[REQUIRED ACTION]
The job is to find each line of the records below that includes the word "text" and copy it.

[DATA IN THIS EXERCISE]
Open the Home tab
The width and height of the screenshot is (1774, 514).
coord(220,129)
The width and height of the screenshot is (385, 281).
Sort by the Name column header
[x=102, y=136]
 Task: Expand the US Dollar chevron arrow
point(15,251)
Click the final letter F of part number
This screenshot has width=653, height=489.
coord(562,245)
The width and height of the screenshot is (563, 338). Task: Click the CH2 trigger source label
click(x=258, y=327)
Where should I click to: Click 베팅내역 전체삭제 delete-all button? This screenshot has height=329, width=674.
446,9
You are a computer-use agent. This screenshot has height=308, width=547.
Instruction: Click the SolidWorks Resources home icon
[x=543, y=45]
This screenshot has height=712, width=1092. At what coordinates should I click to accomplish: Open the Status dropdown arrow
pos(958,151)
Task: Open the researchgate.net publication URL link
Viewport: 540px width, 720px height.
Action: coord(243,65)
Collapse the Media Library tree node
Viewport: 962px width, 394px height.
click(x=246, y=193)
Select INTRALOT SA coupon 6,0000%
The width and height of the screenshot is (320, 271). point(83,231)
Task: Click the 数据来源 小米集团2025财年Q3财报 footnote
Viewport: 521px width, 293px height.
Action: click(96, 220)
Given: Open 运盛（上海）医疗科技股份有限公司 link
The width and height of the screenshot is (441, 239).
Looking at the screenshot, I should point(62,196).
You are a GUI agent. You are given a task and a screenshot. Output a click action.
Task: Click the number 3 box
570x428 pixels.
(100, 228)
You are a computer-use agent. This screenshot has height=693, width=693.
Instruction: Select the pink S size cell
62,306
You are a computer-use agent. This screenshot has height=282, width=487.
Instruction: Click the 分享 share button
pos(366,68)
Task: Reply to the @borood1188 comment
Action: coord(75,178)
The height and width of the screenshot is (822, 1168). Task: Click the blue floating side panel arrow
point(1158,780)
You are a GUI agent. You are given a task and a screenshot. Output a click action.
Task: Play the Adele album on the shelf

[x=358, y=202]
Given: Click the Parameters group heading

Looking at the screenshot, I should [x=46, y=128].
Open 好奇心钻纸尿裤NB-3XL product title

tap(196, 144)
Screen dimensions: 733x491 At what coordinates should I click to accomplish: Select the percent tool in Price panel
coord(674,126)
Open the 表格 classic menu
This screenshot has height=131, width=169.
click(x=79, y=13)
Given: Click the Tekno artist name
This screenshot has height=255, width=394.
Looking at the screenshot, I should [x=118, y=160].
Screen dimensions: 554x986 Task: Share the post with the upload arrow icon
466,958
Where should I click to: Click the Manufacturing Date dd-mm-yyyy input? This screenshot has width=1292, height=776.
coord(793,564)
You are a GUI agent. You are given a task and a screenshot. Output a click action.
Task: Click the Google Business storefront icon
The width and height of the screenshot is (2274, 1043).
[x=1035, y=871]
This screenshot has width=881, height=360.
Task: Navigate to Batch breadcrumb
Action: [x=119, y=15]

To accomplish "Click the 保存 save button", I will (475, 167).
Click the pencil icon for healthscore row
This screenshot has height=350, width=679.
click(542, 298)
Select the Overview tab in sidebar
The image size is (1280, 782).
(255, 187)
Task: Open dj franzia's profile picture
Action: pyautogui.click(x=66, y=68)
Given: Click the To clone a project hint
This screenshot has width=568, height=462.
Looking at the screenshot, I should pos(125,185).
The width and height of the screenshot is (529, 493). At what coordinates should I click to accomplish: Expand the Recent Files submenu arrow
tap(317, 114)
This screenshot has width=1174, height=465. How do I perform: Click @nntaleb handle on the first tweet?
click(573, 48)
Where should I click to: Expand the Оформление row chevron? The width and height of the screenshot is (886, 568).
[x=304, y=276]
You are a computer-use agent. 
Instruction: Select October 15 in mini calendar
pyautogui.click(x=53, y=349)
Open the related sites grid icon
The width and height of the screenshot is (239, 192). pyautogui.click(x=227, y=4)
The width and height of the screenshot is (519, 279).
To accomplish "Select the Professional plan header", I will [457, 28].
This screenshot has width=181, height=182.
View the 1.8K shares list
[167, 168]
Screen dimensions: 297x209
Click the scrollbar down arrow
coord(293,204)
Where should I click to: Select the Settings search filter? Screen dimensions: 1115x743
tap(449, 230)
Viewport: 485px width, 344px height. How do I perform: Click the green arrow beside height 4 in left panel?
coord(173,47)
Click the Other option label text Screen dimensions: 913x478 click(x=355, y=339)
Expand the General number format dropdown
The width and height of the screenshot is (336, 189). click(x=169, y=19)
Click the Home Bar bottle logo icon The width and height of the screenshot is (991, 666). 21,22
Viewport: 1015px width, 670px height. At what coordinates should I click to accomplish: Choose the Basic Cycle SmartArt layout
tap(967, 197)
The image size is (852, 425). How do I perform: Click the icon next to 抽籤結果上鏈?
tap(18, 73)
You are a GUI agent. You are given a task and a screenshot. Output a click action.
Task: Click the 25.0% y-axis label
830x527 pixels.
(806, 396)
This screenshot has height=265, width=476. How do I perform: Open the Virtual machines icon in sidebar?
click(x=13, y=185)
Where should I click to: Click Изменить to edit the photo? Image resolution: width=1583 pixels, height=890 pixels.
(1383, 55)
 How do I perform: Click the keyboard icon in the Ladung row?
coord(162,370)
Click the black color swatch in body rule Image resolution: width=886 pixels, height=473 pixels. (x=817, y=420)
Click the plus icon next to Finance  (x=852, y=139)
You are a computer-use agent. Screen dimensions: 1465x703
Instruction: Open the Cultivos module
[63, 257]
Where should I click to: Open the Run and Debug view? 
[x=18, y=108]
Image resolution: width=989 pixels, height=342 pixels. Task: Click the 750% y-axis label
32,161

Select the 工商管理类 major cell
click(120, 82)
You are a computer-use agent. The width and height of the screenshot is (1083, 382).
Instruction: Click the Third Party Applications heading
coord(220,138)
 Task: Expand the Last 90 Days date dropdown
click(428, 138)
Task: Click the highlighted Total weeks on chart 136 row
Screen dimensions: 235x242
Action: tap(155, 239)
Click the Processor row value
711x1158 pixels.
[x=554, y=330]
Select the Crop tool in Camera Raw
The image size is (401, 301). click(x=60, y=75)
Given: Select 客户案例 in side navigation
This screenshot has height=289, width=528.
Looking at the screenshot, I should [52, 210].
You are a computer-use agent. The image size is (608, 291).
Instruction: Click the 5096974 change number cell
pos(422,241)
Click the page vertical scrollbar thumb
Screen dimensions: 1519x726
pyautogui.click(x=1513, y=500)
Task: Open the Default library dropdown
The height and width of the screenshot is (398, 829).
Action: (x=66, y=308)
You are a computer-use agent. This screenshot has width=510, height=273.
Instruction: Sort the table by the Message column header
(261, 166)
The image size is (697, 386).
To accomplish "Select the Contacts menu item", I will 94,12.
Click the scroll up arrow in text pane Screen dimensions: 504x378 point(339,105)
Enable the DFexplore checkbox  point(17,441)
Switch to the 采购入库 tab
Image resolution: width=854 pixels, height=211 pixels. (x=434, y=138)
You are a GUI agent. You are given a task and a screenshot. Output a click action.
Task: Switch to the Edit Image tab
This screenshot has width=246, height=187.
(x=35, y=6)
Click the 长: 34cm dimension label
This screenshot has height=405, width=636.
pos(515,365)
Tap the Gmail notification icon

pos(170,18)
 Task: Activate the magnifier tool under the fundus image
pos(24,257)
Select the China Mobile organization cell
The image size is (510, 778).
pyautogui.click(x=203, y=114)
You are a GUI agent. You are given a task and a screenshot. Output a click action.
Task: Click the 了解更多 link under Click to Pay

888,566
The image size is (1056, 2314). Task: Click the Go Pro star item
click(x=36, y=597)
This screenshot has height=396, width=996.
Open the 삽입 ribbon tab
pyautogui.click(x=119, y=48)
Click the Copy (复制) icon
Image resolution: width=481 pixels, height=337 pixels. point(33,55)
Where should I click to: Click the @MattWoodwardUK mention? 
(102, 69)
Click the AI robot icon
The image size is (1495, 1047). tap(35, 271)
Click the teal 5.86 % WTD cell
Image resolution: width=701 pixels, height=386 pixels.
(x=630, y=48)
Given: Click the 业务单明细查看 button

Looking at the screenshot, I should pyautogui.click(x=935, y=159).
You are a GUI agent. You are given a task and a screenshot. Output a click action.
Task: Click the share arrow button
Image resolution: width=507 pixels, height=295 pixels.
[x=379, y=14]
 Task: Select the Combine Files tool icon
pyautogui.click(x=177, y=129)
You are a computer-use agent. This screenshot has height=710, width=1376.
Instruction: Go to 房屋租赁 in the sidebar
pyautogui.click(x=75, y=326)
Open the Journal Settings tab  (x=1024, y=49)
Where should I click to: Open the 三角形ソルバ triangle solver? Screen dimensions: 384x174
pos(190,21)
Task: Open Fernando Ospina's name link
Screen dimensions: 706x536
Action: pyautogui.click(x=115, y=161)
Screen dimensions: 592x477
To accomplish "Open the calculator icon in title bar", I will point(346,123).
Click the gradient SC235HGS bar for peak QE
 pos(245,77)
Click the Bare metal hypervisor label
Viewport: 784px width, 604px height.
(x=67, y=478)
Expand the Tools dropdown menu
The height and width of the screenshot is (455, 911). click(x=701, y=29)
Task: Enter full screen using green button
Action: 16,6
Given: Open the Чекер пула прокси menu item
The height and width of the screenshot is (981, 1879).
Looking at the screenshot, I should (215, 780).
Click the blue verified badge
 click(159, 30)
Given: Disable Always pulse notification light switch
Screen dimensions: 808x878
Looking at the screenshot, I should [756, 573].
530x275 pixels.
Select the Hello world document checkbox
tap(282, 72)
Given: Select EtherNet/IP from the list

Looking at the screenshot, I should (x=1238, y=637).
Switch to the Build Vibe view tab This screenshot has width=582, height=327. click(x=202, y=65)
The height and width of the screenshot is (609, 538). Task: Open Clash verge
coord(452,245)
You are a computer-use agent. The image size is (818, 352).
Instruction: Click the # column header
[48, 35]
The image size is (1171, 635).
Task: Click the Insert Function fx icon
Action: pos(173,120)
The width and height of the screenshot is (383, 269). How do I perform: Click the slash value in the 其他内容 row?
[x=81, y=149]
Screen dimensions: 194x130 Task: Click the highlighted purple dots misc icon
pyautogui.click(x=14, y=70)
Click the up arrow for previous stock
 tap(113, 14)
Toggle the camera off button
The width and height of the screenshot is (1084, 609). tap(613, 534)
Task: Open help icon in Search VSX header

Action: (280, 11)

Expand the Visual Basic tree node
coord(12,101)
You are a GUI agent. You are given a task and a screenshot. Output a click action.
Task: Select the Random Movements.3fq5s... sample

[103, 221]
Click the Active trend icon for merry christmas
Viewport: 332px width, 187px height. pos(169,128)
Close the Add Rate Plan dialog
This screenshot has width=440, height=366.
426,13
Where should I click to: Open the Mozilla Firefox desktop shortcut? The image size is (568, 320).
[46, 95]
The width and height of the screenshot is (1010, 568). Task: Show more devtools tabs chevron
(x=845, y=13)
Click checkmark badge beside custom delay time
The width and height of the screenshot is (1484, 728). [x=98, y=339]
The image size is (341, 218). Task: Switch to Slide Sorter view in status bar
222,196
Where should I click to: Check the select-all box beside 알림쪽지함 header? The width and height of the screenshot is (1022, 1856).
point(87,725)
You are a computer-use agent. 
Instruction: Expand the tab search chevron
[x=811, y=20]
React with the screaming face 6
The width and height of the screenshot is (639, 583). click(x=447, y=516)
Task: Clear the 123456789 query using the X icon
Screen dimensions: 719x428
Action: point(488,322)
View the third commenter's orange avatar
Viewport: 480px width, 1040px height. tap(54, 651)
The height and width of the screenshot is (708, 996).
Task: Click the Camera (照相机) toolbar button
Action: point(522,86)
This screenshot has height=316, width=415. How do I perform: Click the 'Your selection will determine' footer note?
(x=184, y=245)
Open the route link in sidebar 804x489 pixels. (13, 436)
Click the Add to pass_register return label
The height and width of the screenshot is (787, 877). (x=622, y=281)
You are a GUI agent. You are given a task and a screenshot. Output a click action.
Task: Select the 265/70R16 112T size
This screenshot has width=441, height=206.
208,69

[RESULT BELOW]
Click the Other option label text Screen dimensions: 913x478 click(x=355, y=339)
Click the scroll up arrow in text pane Screen dimensions: 504x378 point(339,105)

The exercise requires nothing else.